***** Records provided

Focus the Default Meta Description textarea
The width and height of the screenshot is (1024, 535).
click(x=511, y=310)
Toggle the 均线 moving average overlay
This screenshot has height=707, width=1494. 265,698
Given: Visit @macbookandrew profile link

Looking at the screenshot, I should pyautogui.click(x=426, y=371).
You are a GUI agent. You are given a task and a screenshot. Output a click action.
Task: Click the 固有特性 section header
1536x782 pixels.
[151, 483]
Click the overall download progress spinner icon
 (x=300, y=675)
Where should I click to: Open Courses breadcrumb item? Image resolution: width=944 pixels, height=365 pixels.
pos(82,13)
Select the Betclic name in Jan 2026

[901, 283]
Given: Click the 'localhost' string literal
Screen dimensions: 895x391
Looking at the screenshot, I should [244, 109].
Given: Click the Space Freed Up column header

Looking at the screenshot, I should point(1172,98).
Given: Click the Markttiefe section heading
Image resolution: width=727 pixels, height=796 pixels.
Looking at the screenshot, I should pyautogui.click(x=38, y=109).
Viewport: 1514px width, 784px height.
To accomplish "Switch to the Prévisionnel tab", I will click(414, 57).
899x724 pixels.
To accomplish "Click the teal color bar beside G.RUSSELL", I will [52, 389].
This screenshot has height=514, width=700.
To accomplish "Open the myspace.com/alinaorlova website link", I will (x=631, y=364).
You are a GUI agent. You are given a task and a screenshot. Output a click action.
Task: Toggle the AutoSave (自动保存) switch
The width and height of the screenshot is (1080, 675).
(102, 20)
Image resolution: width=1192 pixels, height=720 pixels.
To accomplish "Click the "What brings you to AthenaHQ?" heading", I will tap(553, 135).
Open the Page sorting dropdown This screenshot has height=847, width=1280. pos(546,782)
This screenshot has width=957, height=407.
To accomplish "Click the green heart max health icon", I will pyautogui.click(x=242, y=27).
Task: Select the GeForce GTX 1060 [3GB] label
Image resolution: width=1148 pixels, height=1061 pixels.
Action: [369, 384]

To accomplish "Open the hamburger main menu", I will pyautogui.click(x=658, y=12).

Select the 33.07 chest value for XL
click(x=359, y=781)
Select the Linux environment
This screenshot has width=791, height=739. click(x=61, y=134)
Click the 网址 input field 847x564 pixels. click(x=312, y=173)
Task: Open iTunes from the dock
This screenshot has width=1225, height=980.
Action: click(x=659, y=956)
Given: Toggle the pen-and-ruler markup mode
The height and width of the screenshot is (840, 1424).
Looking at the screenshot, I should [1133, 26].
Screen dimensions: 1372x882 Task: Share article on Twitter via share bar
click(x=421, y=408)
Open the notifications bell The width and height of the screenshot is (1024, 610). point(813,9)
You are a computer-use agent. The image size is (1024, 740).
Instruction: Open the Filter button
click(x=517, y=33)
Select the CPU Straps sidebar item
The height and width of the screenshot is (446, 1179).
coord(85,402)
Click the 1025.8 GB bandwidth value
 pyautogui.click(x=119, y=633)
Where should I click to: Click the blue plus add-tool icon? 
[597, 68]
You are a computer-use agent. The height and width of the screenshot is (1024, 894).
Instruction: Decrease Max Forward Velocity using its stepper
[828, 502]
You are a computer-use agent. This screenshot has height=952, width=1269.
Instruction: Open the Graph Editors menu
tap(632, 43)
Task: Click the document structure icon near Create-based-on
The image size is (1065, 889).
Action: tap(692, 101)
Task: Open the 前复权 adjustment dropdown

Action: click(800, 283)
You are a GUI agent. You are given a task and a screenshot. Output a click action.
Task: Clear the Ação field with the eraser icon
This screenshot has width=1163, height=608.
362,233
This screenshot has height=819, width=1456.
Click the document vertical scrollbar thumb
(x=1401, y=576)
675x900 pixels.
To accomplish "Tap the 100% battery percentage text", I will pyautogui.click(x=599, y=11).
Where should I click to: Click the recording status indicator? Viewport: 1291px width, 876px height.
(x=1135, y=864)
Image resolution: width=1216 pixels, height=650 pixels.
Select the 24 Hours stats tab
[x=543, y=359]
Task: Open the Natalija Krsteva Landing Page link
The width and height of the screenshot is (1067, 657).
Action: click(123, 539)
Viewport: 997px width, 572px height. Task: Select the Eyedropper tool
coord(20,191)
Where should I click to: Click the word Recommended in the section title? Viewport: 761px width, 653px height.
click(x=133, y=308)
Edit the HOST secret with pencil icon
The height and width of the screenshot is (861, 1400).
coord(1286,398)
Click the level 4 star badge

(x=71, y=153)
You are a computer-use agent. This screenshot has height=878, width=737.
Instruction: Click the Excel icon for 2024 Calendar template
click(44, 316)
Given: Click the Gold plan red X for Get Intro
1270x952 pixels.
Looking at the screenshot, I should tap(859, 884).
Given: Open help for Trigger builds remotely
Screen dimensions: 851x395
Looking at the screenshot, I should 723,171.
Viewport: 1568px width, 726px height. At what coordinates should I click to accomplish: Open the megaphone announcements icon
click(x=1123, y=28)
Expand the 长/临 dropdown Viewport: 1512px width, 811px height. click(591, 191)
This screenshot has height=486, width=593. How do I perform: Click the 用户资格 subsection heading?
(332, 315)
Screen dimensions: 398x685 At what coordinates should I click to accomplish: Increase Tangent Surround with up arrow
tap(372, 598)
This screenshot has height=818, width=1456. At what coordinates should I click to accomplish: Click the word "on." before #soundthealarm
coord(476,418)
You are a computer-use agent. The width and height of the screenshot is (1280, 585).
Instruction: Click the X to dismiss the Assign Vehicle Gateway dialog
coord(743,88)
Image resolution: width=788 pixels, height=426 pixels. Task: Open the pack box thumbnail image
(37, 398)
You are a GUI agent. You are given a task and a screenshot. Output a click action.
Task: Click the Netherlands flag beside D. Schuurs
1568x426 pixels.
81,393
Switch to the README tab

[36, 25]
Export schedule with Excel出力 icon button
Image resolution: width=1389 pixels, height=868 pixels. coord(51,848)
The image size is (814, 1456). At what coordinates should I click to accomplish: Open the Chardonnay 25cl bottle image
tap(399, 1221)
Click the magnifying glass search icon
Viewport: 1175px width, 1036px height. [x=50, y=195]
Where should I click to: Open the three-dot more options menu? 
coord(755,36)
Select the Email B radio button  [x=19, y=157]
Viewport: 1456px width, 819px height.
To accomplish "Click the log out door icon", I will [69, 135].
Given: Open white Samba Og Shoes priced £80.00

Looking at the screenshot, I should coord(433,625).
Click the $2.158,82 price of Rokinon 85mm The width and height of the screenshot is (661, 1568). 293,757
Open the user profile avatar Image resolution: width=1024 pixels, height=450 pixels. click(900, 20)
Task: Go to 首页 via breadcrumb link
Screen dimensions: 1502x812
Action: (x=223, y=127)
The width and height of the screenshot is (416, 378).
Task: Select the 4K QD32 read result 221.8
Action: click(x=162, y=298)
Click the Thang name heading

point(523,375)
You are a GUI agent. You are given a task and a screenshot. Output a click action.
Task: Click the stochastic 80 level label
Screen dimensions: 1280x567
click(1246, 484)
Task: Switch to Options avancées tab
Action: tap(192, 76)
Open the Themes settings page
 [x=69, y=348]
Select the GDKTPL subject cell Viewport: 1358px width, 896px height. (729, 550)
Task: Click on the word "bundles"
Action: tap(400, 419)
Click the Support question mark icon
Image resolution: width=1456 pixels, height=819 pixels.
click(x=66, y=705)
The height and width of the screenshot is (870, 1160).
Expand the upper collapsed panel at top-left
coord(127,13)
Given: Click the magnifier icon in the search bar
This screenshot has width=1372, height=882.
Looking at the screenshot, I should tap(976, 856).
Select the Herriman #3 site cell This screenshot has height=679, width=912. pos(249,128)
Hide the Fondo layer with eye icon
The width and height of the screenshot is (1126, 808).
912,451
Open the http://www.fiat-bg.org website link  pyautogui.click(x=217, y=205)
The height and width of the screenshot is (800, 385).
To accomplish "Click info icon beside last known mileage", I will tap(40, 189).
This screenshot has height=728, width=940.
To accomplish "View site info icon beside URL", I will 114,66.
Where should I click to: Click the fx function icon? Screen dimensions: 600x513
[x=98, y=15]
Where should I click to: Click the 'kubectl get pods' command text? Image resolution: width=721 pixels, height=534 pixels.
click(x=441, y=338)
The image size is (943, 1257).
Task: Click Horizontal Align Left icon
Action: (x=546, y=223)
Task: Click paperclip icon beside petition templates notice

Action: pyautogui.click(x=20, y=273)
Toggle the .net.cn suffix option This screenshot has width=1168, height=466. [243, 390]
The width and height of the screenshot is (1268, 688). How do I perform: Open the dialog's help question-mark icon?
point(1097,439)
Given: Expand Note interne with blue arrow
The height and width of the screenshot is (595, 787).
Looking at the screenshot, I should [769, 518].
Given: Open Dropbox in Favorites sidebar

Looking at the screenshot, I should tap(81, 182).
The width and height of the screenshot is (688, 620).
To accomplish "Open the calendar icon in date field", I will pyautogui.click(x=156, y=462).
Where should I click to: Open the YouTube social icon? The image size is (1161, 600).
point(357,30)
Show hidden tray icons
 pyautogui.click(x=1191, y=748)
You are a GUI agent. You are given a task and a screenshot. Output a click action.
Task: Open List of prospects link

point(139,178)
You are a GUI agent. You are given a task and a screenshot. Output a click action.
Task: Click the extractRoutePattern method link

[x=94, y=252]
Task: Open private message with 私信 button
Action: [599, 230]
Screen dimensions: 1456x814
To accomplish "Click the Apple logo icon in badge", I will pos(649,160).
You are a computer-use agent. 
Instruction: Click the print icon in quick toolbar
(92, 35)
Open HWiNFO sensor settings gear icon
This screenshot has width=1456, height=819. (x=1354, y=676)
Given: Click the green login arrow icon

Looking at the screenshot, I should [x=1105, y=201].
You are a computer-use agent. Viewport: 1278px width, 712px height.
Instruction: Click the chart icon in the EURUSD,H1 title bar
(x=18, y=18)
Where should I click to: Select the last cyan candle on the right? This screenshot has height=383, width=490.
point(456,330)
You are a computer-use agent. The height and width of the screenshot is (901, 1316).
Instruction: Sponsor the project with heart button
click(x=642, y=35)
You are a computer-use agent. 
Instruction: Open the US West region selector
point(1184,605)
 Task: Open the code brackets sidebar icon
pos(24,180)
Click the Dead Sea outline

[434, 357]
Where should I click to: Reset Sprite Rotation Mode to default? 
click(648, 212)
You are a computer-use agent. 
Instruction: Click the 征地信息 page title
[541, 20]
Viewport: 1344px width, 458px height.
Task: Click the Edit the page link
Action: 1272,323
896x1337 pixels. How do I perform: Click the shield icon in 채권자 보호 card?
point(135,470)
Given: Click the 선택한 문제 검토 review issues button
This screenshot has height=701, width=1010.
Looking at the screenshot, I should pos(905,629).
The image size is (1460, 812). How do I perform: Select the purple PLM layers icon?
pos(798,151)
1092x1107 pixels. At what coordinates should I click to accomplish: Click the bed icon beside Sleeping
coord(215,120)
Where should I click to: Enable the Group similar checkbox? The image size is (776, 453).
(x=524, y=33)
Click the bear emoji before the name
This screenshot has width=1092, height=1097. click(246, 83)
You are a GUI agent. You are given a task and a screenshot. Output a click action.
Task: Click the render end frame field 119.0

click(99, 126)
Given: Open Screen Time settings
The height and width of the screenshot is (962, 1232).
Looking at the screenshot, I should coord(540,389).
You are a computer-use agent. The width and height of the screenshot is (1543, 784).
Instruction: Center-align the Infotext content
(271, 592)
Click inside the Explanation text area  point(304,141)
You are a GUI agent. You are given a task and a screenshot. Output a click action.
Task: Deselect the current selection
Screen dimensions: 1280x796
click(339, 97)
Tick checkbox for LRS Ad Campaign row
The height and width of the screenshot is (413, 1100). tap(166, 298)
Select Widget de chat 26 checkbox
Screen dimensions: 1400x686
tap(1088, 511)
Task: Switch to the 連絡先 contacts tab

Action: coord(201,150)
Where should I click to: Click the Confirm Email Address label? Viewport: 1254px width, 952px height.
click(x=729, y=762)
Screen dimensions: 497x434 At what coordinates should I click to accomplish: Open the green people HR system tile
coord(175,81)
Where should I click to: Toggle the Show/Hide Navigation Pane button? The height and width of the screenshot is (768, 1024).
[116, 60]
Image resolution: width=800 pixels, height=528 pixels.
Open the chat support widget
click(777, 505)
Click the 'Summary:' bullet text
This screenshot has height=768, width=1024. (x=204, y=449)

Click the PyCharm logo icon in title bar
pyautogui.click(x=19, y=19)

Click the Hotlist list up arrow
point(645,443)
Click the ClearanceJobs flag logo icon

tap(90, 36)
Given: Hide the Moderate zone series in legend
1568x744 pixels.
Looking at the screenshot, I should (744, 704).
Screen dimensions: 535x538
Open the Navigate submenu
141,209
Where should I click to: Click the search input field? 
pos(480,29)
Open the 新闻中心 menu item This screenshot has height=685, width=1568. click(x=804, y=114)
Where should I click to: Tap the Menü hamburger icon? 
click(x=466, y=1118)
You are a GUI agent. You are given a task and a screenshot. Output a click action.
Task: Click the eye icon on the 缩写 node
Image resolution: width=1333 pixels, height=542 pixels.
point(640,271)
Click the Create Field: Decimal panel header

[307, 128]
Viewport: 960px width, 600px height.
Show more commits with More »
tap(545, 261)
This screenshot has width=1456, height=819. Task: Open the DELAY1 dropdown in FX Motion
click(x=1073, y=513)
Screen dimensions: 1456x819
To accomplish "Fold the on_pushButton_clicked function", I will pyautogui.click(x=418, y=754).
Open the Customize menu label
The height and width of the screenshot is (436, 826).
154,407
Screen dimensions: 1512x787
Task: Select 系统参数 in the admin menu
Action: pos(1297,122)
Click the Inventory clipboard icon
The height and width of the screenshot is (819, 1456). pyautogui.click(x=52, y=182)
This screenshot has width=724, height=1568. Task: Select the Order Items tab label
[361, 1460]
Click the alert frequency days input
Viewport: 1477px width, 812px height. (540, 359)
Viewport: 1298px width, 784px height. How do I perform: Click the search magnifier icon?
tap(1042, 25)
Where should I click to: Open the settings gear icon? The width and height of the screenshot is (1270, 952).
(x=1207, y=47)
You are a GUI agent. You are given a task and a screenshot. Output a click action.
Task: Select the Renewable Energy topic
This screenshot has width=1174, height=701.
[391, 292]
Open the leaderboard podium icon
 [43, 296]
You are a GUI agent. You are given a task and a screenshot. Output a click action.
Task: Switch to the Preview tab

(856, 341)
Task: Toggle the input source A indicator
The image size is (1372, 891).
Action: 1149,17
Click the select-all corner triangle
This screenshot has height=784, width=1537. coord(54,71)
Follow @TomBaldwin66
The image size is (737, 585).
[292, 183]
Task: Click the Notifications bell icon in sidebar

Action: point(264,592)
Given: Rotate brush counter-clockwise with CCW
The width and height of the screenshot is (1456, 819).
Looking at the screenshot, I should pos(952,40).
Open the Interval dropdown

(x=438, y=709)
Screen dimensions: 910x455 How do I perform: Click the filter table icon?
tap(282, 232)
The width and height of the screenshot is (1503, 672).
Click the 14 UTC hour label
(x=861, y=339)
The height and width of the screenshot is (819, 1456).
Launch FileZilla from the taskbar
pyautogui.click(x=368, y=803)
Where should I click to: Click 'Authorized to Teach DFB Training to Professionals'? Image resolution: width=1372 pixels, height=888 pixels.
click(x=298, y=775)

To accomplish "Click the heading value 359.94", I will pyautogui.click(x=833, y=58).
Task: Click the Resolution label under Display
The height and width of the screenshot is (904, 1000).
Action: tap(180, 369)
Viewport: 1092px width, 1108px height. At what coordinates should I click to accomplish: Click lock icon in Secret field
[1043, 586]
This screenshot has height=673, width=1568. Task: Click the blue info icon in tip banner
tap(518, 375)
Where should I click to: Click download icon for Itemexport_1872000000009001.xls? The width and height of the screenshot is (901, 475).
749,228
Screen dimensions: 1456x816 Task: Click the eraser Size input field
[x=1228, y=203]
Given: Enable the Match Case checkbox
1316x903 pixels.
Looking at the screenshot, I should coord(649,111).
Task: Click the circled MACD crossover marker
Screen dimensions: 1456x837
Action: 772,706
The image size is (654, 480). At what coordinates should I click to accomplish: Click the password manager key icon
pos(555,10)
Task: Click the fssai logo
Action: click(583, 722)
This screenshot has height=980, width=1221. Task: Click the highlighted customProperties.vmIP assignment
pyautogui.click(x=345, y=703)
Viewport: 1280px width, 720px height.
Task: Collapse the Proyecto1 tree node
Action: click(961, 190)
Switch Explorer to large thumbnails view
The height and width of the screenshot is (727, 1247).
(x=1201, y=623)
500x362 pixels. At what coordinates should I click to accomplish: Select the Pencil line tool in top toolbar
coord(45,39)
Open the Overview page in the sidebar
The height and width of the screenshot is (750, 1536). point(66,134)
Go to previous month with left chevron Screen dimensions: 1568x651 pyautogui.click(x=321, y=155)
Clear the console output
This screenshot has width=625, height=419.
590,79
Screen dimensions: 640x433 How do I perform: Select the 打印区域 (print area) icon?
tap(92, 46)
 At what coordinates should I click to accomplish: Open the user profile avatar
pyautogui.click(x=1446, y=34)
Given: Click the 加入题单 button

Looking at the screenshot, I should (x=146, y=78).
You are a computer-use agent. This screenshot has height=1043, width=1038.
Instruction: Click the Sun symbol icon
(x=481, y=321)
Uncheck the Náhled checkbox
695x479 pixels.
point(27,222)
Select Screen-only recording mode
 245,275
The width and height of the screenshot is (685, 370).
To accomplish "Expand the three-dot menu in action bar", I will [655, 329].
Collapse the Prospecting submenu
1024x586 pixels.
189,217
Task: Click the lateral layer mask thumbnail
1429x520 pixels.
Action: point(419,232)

**********

Rewrite the material starting at the line containing "Open the Customize menu label" and ending at the line containing "Action: pos(1297,122)", replacing "Customize" with "Personalize" and leaving everything else unchanged.

__Result of the task__
Open the Personalize menu label
The height and width of the screenshot is (436, 826).
154,407
Screen dimensions: 1512x787
Task: Select 系统参数 in the admin menu
Action: pos(1297,122)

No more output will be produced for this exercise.